La muerte de Kevin Acosta, el niño colombiano con hemofilia, encendió aún más las alarmas sobre el deterioro incesante del Sistema de Salud en Colombia. Por una parte, la Superintendencia de Salud anunció que abrirá una investigación para establecer si hubo fallas en la atención, interrupciones en tratamientos o incumplimiento de protocolos de la Nueva EPS.
El caso ha generado gran conmoción nacional y reavivó un debate político que venía creciendo por múltiples denuncias sobre retrasos en medicamentos, citas especializadas y acceso a tratamientos vitales.
Según la Liga Colombiana de Hemofílicos – en entrevista con Blu Radio – desde hace más de 30 años no se registraba en el país la muerte de un paciente por hemofilia, una enfermedad que puede controlarse con tratamiento oportuno. La afirmación refuerza la preocupación sobre posibles fallas en la continuidad del suministro y seguimiento médico.
Organizaciones de pacientes han advertido que las enfermedades crónicas y de alto costo requieren atención permanente y que cualquier interrupción puede poner en riesgo la vida de estas personas.

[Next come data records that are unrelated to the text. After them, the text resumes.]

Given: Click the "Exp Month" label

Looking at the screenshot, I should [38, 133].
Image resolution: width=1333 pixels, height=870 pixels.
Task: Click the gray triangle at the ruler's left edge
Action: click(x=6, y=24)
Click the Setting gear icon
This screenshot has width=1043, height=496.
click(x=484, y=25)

El caso ocurre en medio de alertas de hospitales y clínicas sobre dificultades financieras, retrasos en pagos y tensiones operativas que afectan la prestación del servicio. A esto se suman cambios en el modelo de atención y una transición que ha generado incertidumbre entre usuarios y prestadores.
La exdirectora del ICBF y líder de opinión Cristina Plazas señaló que el deterioro en el acceso a tratamientos y medicamentos evidencia una crisis que exige poner la lupa en los responsables políticos.

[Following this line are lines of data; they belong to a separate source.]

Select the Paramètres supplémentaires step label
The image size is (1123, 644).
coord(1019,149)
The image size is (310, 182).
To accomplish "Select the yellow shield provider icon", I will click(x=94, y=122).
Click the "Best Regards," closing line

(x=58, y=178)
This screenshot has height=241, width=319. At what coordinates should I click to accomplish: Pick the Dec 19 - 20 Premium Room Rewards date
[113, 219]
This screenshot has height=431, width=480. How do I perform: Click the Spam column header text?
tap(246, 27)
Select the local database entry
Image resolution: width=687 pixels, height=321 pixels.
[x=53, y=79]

Según Plazas “la muerte de Kevin no fue un accidente, fue una decisión política de asfixiar el sistema de salud por pura ideología radical de extrema izquierda”. En su intervención, durante el programa de Vélez por la mañana, sostuvo que, mientras el Gobierno defiende los cambios al sistema como una corrección de inequidades históricas, varios actores políticos que hoy aspiran al Senado han tenido un papel determinante en las decisiones que —según sus críticos— han contribuido al deterioro del servicio y a tragedias como la muerte de Kevin y otros pacientes.

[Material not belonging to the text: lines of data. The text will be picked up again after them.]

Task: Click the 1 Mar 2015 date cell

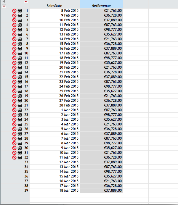Action: click(54, 110)
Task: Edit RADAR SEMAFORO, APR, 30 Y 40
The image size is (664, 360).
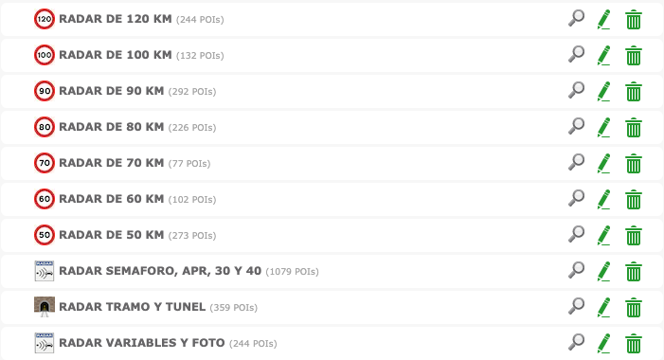Action: click(x=604, y=272)
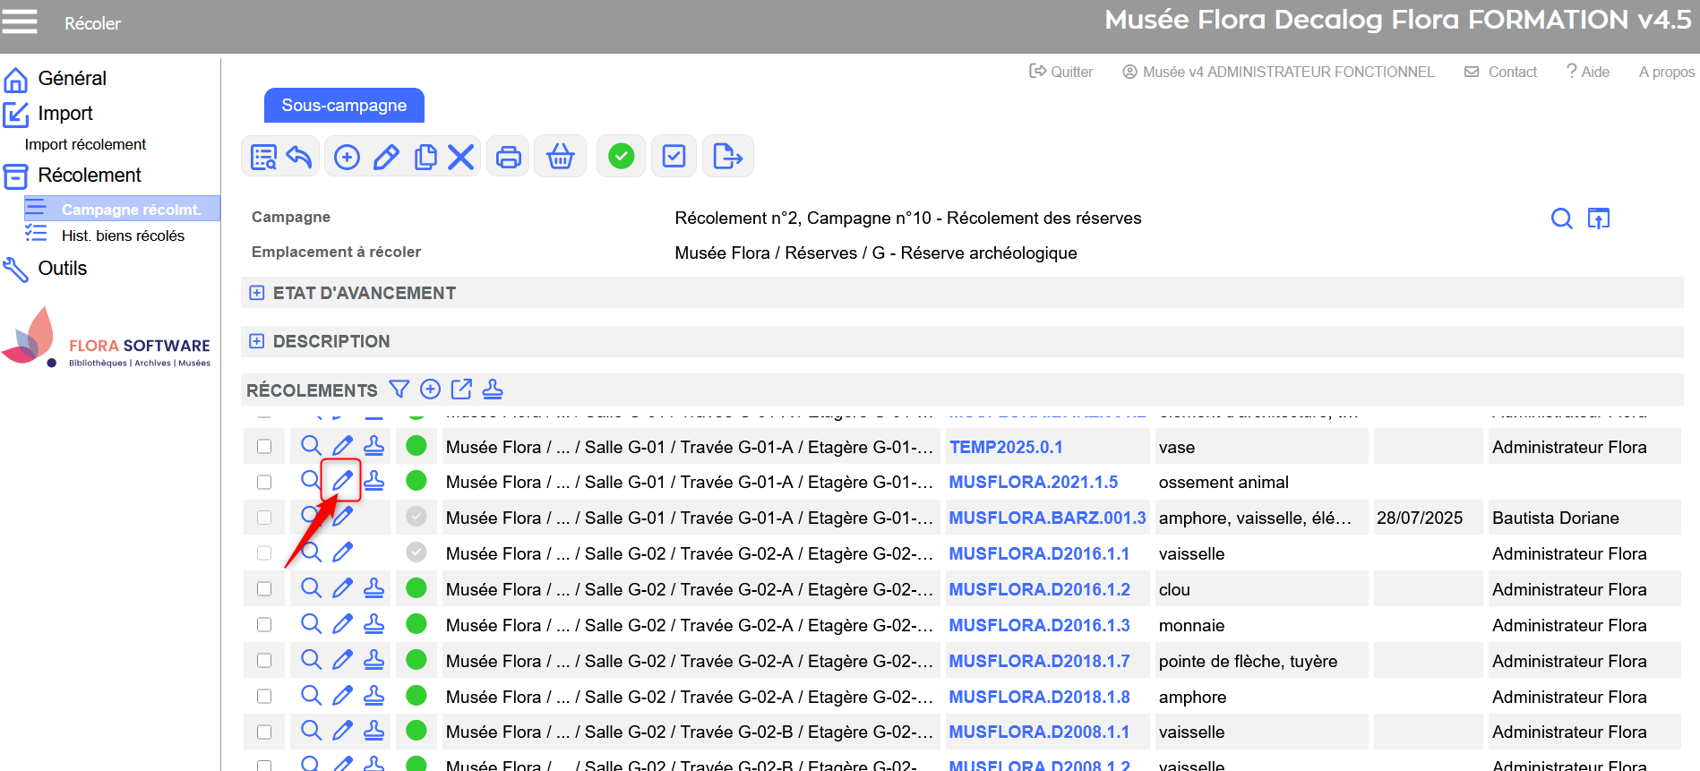Screen dimensions: 1700x771
Task: Click the duplicate record icon
Action: (425, 157)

Plazas también afirmó que la responsabilidad política debe evaluarse en las urnas y pidió a los ciudadanos no respaldar las listas al Senado asociadas con quienes impulsaron este modelo. Entre los nombres que mencionó se encuentran Carolina Corcho, Wilson Arias, Alfredo Mondragón, Martha Peralta, Asfed Ascar, María Eugenia Londoño y Luis Carlos Leal, a quien señaló por su rol como superintendente en la intervención del sistema.